Sri Lankan authorities have assured International Monetary Fund (IMF) that they are taking steps to complete all the pending actions and structural benchmarks for the sixth review of Sri Lanka’s Extended Fund Facility (EFF) over the next few weeks.

A staff team from the IMF led by Manuela Goretti visited Colombo during September 10-25, 2019 to conduct the sixth review and the team had reached understandings at the staff level with the Sri Lankan authorities.

The team reached understandings at the staff level with the Sri Lankan authorities on the sixth review of the EFF-supported program.

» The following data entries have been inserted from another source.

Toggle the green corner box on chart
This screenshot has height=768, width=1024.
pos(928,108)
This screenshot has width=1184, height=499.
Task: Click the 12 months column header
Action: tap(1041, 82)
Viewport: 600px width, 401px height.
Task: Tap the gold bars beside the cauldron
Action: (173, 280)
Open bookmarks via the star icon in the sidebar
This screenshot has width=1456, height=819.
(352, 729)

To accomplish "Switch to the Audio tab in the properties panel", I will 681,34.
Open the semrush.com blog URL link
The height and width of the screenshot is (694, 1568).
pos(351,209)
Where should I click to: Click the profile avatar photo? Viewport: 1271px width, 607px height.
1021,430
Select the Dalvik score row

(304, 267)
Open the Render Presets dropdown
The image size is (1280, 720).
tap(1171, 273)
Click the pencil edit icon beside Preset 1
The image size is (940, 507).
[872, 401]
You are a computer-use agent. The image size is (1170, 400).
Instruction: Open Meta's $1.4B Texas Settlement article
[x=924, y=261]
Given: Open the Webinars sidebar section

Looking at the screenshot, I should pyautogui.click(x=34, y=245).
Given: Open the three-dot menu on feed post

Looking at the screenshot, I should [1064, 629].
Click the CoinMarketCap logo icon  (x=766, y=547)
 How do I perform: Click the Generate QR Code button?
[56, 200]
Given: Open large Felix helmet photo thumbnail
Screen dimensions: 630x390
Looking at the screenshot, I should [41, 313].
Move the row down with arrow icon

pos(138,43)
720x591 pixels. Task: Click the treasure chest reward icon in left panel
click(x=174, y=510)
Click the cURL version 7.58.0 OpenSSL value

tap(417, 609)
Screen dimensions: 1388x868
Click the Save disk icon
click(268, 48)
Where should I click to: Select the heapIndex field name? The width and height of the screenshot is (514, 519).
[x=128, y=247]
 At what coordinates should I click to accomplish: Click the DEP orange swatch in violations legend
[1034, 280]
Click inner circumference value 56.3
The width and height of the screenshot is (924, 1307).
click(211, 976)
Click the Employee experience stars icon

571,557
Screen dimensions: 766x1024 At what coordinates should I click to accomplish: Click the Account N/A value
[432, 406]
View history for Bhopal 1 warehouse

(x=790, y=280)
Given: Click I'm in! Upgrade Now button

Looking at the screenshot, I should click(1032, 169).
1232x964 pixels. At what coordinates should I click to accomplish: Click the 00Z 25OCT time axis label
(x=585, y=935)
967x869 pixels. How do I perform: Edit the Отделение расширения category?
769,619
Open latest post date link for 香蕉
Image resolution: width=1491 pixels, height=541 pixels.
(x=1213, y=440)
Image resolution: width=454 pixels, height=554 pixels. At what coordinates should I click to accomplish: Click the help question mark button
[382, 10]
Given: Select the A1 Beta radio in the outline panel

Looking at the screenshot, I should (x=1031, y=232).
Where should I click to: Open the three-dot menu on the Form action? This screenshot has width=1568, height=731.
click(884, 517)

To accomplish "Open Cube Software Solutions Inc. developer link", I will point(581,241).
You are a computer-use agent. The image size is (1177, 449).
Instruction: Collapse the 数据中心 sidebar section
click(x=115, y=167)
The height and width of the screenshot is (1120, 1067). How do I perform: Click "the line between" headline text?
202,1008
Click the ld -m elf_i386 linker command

The team welcomed the authorities’ efforts to normalize the security situation in the country after the tragic terrorist attacks in April and mitigate the impact of the shock on the economy.

Real GDP growth was revised to 2.7 percent in 2019 and is projected to improve to 3.5 percent in 2020, as tourist arrivals and related activities gradually recover. Inflation is expected to remain stable at around 4.5 percent during 2019-20.

Despite the recent fall in tourist arrivals and remittances, the current account balance is projected to improve to 2.6 percent of GDP in 2019 on the back of lower imports and stronger exports supported by the exchange rate correction in late 2018.IMF observed .

The mission welcomed the authorities’ commitment to advance revenue-based fiscal consolidation in 2020 and over the medium term to preserve the gains achieved under the program, put the high public debt on a downward path, and provide space for better-targeted social and capital spending.

The mission supported the Central Bank of Sri Lanka (CBSL)’s prudent and data-dependent monetary policy approach and their renewed commitment to strengthen reserve buffers in line with program understandings.